| QUOTED PASSAGE |

September 1997
LEGISLATIVE COMMITTEES BEGIN HEARINGS

Interim meetings of House and Senate Legislative Committees began this month in Tallahassee, including those concerned with water and natural resources issues. Between Legislative Sessions, Committees focus on specific subject matter as interim projects for in-depth study. A summary of two interim projects appears in this issue.

Civil Immunity for Petroleum Tank Owners

In 1986 the Legislature extended immunity from civil actions involving damages from petroleum storage systems to the owners and operators of the tanks. Immunity from civil actions is now provided to an owner/operator whose petroleum storage system is in compliance with DEP rules as contained in chapter 17-61, Florida Administrative Code.

The provision of ss. 376.313(4), FS, that extends immunity is set to expire on October 1, 1998, and is scheduled for a "sunset review" during the coming Session. The Senate staff report is part of the normal sunset process and clarifies immunity as it currently exists and makes recommendations for the future of the statute.

The report found that immunity from civil damages for owners or operators of petroleum storage systems benefits both the industry and the citizens of Florida. By encouraging compliance ahead of schedule, the immunity may prevent further damage from a leaking site or diminish the possibility of new discharges. Because owners or operators are more inclined to report discharges without fear of liability, remedial action likely occurs sooner. The provision providing immunity is an important provision in abating potential litigation. Finally, the immunity and its effect on litigation may promote the entry of new insurers in the market place and generate competitive rates.

BACKGROUND

The integrity of Florida's ground waters and inland surface waters is of great concern. Due to the significant number of petroleum storage systems in Florida, discharges have occurred throughout the state. Petroleum storage systems, however, are a necessary part of the industry's effort to provide fuel for the population of Florida. While citizens enjoy the advantages of convenient storage sites for an important resource like fuel, there are a large number of aging, leaking facilities that pose threats to the environment.

Once the large number of leaking sites was recognized in 1986, comprehensive legislation was enacted to provide for cleaning up contaminated sites, improving management of current sites and ensuring that owners or operators who attempt to comply with the law would not be penalized. The immunity currently provided in law appears reasonable in view of the need for convenient fueling stations throughout the state as well as comprehensive environmental regulation of petroleum storage systems.

The law provides that in any civil action brought after July 1, 1986, against the owner or operator of a petroleum storage system for damages arising from a petroleum storage system discharge, the normal liability provisions do not apply if it can be shown that:

  • The alleged damages resulted solely from a discharge from a petroleum storage system which was installed or maintained in a manner consistent with the construction, operation and maintenance standards established for such systems under DEP rules.

| GIVEN MATERIAL |

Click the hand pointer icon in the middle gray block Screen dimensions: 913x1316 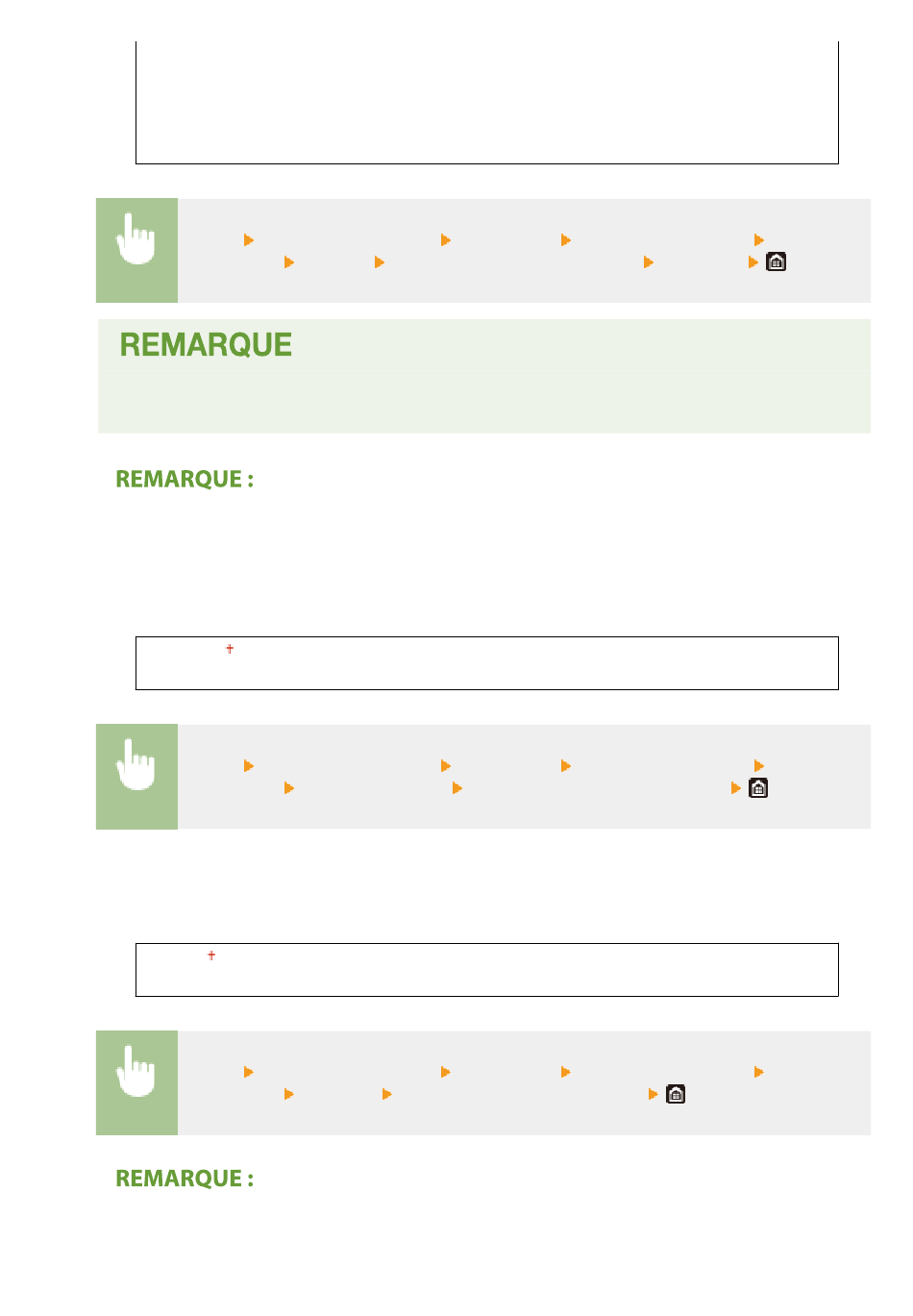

| TASK LIST |
1 – In the petroleum tank article, what did the comprehensive legislation enacted in 1986 provide for?
2 – According to the petroleum tank article, on what date is the immunity provision of ss. 376.313(4), FS, set to expire?
The material after the petroleum tank article has nothing to do with it.

| TASK ANSWERS |
1 –
- Cleaning up contaminated sites
- Improving management of current sites
- Ensuring that owners or operators who attempt to comply with the law would not be penalized

2 – October 1, 1998